Who turns on the red light?
By Stu Hackel
So there we were at the Grill after our usual Tuesday skate and on the TV was the overtime of the Sabres-Bruins game. Buffalo’s Luke Adam was given a double-minor for high-sticking Marc Savard and the chances of a team scoring while playing four-on-three in OT are pretty good. Sure enough, after a spell of throwing the puck around to set up a few good shots, David Krejci of the Bruins sends a pass to Dennis Seidenberg, who cranks a shot that Mark Recchi deflects. The goal was immediately waved off by the referee...
....and play continued for nearly another minute before there was a whistle and the replays could be checked.
"What happens if Buffalo scored before the whistle?" asked some guy in a business suit who was with a group of well-dressed co-workers at a table away from the bar. We explained the rule, that the first goal counts and whatever happened afterward doesn't (which isn't entirely true, because if someone takes a penalty in that situation, it does get assessed, but before we could tell him that, he resumed speaking to the blonde next to him).

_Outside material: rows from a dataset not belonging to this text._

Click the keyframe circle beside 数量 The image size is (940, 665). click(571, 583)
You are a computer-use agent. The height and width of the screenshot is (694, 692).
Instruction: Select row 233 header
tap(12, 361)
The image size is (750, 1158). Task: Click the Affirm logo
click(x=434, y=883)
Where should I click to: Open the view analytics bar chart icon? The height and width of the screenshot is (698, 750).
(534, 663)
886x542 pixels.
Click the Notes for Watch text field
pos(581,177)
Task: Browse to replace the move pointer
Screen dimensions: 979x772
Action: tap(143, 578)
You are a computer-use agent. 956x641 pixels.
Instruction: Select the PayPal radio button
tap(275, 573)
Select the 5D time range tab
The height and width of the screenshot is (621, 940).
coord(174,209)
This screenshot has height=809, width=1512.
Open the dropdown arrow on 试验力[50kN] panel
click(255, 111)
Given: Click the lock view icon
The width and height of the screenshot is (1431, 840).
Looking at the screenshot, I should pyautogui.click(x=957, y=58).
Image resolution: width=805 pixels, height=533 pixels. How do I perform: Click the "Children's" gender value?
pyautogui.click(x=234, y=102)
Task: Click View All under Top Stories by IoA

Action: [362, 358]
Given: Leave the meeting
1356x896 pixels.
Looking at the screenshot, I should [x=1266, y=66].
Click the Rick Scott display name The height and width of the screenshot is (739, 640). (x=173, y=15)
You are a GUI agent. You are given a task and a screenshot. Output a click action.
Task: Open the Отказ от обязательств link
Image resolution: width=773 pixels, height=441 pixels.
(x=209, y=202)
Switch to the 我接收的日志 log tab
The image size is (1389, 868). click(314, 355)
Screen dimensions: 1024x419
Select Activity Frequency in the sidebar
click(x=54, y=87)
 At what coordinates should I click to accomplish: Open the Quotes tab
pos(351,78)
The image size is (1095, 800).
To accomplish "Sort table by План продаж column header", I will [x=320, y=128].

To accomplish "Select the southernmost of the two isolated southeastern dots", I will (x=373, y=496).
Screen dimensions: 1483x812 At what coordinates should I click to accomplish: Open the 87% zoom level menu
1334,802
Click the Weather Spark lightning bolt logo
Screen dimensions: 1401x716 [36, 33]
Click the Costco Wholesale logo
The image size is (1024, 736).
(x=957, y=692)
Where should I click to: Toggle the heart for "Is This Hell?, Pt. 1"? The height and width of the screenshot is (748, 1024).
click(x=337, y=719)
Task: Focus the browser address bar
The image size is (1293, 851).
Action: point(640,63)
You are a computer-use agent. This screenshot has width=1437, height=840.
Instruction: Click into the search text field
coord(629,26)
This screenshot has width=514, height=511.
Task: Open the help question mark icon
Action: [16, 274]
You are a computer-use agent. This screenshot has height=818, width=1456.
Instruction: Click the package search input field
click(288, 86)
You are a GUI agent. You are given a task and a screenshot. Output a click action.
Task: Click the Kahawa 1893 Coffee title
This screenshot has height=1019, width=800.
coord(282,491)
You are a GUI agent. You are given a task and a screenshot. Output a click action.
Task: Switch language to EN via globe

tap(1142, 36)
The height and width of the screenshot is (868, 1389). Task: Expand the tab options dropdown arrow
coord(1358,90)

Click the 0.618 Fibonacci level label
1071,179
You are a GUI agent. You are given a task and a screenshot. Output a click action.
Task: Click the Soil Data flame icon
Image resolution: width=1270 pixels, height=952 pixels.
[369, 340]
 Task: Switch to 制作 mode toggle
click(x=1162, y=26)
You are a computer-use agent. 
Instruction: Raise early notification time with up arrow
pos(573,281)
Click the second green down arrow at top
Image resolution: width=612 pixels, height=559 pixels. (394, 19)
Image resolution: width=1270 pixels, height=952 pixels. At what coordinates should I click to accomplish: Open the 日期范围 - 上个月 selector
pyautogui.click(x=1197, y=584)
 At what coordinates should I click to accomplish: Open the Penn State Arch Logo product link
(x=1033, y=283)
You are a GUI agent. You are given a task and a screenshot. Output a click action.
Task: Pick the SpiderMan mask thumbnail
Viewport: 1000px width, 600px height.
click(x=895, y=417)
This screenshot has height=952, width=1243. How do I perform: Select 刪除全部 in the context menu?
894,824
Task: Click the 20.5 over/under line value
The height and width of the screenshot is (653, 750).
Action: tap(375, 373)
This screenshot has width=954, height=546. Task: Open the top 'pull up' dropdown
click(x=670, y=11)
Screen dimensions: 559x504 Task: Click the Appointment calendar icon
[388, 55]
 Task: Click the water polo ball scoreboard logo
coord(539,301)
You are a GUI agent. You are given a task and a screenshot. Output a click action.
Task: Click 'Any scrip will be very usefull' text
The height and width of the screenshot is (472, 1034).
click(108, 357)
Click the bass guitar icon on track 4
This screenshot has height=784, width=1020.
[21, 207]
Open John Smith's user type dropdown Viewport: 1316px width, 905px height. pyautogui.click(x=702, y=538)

We were waiting to see the replays on TV and Doc, one of our guys, asked, "How come the goal judge didn't see it?" It was good question.
Since the beginning of time, or at least the beginning of organized hockey, someone has been stationed right behind the goalie to signal if a puck has entered the goal. In the early days, he stood right on the ice, and was called an umpire. He waved a flag to signal a goal. Umpires were mere fans deputized for the task. If their impartiality was questioned (imagine that!) another fan would take their place.
In the days before netting, when mere posts marked the goal, the umpire had to be made of stern stuff, especially if a team felt it deserved a goal that he didn't award. That team might fire a few wide or high shots in umpire's direction to express displeasure.
As the game developed with nets and boards and such, goal judges were relocated off the ice in the first row behind the net. They first were hired by the home team and eventually became league-employed minor officials. They got rid of the flags and began the common practice of turning on a red light to signal a goal.
It stayed that way for most of the game's history, the only major changes being that during the playoffs, the goal judges, along with all the minor officials, would be imported from another NHL city to ensure impartiality. Plexiglass booths were mandated so the goal judges weren't attacked by fans or players, which sometimes happened.
In one famous 1965 incident at the old Madison Square Garden, goal judge Arthur Reichert credited the Red Wings' Floyd Smith with a goal that the Rangers disputed. Rangers GM Emile Francis left his seat to confront Reichert, whose place behind the net was not enclosed or protected in any way. But the 5-foot-6, 150-pound Francis was accosted by some fans around Reichert. One of them weighed in at 250. Francis did get some shots in, but when the Rangers saw the brawl developing, eight of them, led by future captain Vic Hadfield, scaled the nine-foot-high glass behind the goal and a few others waded into the stands to come to their boss's rescue.
Reichert was barely jostled in the melee, but Francis was bruised above one eye, cut under the other and he need stitches. The Rangers initially banned Reichert from the Garden, but NHL president Clarence Campbell interceded, had him reinstated, faulted Francis for the wild scene and ordered the Rangers to install booths, which some other rinks had already erected, so the goal judges could be protected.
Even the glass booth, however, could not spare the judges some indignities...
...but as I told Doc, I thought all the goal judges had now been resettled away from their traditional spot behind the net and into the press box. The advent of the video replay system made some owners think the goal judges were unnecessary and they wanted to sell those prime seats, I said. You don't see a goal judge behind the net in Boston (although if he had been there, there's no guarantee he would have seen Recchi's shot go in, either).
But I wanted to be sure of things, so today I phoned the NHL and learned that after the lockout, the teams were given the option of relocating their goal judges or keeping them in place. It turns out, about half of them are still behind the net and others have been repositioned to locations where they have good views of the goal. In some buildings, they are on catwalks that are nearly as advantageous as the overhead cameras the league uses for its video review system.
These guys are still turning on the red lights, no matter where they are located. It's one of those charming things about hockey that has been around almost as long as the game. So charming, the bosses here named this blog after it.